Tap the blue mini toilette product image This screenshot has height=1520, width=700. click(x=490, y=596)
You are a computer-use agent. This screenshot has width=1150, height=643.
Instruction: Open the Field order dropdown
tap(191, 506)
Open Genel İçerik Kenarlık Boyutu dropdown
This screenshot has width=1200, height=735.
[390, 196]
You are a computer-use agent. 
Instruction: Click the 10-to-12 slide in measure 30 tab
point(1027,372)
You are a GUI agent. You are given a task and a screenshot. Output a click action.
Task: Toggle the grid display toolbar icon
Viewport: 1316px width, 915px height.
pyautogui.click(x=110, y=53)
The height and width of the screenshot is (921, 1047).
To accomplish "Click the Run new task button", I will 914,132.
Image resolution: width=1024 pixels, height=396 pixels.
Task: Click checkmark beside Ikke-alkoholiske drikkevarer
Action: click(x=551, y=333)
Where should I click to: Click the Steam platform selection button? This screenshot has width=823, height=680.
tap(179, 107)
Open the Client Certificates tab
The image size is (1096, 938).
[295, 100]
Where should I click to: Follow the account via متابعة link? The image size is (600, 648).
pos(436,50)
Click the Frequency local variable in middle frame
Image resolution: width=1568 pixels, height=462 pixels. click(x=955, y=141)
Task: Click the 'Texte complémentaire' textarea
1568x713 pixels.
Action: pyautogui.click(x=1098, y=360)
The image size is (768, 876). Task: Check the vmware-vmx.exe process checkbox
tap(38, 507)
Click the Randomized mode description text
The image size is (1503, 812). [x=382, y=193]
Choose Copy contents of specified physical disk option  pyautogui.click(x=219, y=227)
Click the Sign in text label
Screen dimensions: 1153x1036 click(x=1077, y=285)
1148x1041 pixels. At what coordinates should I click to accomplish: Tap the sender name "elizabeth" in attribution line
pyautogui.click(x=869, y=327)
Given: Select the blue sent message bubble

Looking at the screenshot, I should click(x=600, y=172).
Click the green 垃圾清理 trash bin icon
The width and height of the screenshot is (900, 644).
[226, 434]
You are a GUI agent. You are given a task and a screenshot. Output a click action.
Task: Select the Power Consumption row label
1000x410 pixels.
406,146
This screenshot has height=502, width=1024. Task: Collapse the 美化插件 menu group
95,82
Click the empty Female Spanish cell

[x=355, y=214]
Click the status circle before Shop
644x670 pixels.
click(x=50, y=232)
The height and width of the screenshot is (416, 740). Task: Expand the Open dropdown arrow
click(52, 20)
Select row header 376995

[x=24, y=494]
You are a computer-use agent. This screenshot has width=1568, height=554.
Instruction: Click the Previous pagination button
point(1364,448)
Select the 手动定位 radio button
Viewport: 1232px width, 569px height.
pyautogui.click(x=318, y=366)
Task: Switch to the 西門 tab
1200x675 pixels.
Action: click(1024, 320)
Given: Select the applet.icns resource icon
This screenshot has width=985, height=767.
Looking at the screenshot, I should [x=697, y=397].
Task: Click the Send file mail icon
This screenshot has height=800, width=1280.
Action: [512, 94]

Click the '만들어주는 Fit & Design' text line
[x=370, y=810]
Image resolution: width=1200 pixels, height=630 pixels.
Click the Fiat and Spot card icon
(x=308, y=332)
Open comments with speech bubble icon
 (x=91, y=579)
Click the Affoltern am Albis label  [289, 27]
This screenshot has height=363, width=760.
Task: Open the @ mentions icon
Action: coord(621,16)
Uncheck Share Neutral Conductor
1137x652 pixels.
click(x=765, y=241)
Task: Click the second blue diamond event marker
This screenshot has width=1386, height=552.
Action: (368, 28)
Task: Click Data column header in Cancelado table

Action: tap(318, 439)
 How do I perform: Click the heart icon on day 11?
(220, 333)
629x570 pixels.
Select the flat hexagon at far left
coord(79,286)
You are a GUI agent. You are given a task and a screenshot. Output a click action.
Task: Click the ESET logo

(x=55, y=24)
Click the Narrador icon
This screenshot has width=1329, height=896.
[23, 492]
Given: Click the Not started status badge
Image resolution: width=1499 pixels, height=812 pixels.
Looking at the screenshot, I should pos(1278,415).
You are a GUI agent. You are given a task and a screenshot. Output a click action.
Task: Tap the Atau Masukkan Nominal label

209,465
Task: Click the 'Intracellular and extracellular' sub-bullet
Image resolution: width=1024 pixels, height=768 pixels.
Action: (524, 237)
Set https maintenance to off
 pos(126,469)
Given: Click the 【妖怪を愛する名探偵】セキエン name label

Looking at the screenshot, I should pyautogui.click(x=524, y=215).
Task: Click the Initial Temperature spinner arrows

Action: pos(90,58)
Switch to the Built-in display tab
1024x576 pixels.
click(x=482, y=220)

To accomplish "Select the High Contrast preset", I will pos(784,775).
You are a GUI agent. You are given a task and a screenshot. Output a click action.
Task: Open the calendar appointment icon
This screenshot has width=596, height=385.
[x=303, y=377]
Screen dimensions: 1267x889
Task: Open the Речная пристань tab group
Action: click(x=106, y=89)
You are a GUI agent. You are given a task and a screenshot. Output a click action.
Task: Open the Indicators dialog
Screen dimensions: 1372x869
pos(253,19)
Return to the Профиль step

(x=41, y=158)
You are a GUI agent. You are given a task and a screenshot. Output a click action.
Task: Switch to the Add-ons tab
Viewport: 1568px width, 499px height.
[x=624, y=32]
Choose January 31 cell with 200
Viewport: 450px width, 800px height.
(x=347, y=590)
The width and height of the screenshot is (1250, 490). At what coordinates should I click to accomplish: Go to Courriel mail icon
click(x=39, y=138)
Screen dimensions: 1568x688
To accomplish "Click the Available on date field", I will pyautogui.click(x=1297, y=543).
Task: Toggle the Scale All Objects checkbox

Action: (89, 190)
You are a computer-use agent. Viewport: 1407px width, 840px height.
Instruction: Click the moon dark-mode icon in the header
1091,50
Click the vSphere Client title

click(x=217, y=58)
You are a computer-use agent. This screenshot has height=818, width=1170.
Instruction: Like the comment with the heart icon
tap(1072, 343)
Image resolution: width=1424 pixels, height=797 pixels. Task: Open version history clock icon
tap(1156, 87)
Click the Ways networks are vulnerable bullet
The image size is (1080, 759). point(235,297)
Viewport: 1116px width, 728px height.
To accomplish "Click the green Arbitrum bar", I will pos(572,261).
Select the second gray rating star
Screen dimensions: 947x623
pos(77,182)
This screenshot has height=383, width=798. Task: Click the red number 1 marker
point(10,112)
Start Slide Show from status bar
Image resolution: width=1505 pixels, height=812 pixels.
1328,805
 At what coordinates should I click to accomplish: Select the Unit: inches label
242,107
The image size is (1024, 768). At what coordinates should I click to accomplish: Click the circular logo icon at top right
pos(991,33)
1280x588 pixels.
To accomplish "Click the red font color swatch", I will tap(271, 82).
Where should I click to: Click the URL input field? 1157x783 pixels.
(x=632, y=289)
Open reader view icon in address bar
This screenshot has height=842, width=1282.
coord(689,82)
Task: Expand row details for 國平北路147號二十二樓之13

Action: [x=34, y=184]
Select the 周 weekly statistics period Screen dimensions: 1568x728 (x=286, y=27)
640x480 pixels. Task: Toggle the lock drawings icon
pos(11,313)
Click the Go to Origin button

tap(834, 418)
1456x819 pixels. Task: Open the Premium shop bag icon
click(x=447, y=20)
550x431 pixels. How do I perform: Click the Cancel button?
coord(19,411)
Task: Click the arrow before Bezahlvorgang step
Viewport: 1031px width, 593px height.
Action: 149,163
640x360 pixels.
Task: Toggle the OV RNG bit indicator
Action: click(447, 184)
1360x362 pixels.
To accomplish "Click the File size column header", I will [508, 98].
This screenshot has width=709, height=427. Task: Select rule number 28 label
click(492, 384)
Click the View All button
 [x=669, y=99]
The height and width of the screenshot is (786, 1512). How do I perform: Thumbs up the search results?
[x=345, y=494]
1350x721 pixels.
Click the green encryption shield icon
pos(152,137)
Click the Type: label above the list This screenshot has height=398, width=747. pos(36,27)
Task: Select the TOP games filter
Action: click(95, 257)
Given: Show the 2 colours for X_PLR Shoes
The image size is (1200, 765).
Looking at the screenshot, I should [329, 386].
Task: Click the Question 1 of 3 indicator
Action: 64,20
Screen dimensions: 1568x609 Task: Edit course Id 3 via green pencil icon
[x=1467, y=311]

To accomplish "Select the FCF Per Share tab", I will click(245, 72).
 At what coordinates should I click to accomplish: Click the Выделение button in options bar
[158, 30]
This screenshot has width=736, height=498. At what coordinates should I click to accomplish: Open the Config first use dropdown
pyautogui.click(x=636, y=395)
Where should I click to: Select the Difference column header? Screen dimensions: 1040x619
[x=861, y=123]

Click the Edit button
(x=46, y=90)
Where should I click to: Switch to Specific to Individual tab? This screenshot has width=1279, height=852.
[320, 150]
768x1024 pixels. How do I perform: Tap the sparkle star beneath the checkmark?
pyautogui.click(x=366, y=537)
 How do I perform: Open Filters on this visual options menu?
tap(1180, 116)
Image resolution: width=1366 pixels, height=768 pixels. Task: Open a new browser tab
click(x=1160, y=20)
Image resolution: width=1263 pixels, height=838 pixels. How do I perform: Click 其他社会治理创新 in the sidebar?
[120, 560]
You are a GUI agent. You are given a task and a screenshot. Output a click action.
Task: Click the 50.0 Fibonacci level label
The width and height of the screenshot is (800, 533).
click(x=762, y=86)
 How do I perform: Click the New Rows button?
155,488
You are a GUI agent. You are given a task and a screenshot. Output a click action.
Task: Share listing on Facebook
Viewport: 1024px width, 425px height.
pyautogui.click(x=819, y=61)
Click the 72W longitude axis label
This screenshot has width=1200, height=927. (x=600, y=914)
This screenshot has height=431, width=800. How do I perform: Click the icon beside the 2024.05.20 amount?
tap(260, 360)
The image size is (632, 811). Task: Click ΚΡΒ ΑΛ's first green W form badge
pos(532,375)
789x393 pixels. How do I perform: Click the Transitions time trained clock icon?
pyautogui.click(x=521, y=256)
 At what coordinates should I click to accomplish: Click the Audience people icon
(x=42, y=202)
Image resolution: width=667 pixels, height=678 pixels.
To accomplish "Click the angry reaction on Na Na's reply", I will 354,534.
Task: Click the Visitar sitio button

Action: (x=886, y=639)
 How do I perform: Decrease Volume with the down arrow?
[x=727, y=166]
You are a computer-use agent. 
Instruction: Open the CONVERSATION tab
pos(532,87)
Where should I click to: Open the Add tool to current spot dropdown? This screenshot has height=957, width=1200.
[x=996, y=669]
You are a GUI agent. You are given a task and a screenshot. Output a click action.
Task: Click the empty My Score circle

· · · · ·

Work to complete: Only a number is expected: the count of lines in the entries that include the string "second".

Solution to the exercise: 2